Skip WAL for new relfilenodes, under wal_level=minimal.

Until now, only selected bulk operations (e.g. COPY) did this.  If a
given relfilenode received both a WAL-skipping COPY and a WAL-logged
operation (e.g. INSERT), recovery could lose tuples from the COPY.  See
src/backend/access/transam/README section "Skipping WAL for New
RelFileNode" for the new coding rules.  Maintainers of table access
methods should examine that section.

To maintain data durability, just before commit, we choose between an
fsync of the relfilenode and copying its contents to WAL.  A new GUC,
wal_skip_threshold, guides that choice.  If this change slows a workload
that creates small, permanent relfilenodes under wal_level=minimal, try
adjusting wal_skip_threshold.  Users setting a timeout on COMMIT may
need to adjust that timeout, and log_min_duration_statement analysis
will reflect time consumption moving to COMMIT from commands like COPY.

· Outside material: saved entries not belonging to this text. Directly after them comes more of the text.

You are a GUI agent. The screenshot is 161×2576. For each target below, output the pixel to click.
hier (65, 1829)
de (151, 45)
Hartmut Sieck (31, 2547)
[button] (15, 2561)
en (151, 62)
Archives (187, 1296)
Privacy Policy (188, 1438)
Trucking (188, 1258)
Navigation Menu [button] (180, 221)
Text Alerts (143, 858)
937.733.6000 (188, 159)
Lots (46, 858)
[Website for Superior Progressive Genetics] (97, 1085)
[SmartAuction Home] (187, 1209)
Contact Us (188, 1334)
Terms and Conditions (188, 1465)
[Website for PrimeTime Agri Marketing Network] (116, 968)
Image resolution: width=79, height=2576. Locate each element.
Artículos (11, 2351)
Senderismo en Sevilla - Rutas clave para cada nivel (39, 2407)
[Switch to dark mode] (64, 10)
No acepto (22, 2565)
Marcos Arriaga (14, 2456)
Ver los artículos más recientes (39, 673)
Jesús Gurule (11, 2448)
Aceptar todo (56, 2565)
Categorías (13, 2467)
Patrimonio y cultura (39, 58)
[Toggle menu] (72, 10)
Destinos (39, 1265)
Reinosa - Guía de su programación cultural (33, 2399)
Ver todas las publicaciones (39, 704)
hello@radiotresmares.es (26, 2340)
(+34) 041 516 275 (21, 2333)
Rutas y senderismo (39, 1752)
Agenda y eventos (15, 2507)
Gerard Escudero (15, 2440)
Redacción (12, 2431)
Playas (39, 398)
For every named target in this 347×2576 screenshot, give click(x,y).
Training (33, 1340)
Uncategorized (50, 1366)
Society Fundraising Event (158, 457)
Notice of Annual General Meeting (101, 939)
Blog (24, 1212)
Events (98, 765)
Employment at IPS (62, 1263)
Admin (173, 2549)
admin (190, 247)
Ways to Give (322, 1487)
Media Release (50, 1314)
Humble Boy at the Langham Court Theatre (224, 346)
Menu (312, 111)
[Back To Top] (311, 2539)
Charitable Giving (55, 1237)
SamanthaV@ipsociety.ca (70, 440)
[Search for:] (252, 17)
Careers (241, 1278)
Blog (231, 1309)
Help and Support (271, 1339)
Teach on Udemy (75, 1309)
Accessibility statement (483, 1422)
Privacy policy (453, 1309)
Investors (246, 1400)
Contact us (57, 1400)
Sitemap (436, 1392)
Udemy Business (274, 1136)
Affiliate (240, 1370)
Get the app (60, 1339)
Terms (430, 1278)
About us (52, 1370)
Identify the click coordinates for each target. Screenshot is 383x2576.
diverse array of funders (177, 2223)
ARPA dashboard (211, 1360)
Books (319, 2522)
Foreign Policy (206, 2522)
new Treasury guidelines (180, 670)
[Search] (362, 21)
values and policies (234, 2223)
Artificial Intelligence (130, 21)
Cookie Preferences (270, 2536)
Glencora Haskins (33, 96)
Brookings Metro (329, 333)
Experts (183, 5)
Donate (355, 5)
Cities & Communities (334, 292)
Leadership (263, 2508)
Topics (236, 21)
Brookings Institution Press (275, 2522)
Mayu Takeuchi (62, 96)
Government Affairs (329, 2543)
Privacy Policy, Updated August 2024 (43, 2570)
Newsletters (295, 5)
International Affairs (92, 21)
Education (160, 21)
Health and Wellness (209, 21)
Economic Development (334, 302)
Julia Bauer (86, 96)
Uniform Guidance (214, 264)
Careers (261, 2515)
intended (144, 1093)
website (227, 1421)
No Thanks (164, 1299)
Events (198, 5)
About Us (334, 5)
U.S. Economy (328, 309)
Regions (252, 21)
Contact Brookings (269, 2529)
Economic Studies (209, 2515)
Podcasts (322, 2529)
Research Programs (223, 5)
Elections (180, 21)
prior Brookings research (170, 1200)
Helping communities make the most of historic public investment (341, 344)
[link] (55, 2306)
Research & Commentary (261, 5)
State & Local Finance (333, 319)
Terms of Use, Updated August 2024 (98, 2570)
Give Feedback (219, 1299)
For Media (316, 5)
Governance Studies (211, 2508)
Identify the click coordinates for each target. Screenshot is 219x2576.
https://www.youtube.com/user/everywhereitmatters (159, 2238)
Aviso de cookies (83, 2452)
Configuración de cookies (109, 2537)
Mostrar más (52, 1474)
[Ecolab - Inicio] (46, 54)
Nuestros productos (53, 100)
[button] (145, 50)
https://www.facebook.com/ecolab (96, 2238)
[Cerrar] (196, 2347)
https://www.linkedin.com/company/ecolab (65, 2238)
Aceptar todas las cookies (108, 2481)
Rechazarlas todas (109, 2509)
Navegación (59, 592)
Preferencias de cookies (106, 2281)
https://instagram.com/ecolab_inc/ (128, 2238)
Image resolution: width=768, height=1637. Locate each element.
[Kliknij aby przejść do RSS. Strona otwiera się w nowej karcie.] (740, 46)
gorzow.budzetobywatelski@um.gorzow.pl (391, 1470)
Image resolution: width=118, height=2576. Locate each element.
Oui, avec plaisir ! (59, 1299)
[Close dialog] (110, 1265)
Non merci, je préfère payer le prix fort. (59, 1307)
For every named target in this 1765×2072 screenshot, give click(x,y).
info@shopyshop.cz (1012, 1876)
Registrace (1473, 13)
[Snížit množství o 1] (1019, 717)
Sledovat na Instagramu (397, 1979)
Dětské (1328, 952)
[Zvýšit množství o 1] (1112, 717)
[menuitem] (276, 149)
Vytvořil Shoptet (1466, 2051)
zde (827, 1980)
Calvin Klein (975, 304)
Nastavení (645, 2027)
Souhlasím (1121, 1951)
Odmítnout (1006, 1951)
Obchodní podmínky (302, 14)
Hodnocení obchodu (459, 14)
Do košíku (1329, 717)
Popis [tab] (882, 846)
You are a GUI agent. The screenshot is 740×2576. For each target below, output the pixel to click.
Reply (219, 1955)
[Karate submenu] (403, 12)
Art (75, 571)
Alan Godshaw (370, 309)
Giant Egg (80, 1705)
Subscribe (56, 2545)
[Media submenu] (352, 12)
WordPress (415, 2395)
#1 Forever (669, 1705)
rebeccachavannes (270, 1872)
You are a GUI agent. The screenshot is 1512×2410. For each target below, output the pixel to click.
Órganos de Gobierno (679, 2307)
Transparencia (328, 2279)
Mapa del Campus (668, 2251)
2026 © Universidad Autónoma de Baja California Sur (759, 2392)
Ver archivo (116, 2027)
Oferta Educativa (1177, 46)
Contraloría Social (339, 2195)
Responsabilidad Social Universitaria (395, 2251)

Internally, this requires a reliable determination of whether
RollbackAndReleaseCurrentSubTransaction() would unlink a relation's
current relfilenode.  Introduce rd_firstRelfilenodeSubid.  Amend the
specification of rd_createSubid such that the field is zero when a new
rel has an old rd_node.  Make relcache.c retain entries for certain
dropped relations until end of transaction.

Back-patch to 9.5 (all supported versions).  This introduces a new WAL
record type, XLOG_GIST_ASSIGN_LSN, without bumping XLOG_PAGE_MAGIC.  As
always, update standby systems before master systems.  This changes
sizeof(RelationData) and sizeof(IndexStmt), breaking binary
compatibility for affected extensions.  (The most recent commit to
affect the same class of extensions was
089e4d405d0f3b94c74a2c6a54357a84a681754b.)

Kyotaro Horiguchi, reviewed (in earlier, similar versions) by Robert
Haas.  Heikki Linnakangas and Michael Paquier implemented earlier
designs that materially clarified the problem.  Reviewed, in earlier
designs, by Andrew Dunstan, Andres Freund, Alvaro Herrera, Tom Lane,
Fujii Masao, and Simon Riggs.  Reported by Martijn van Oosterhout.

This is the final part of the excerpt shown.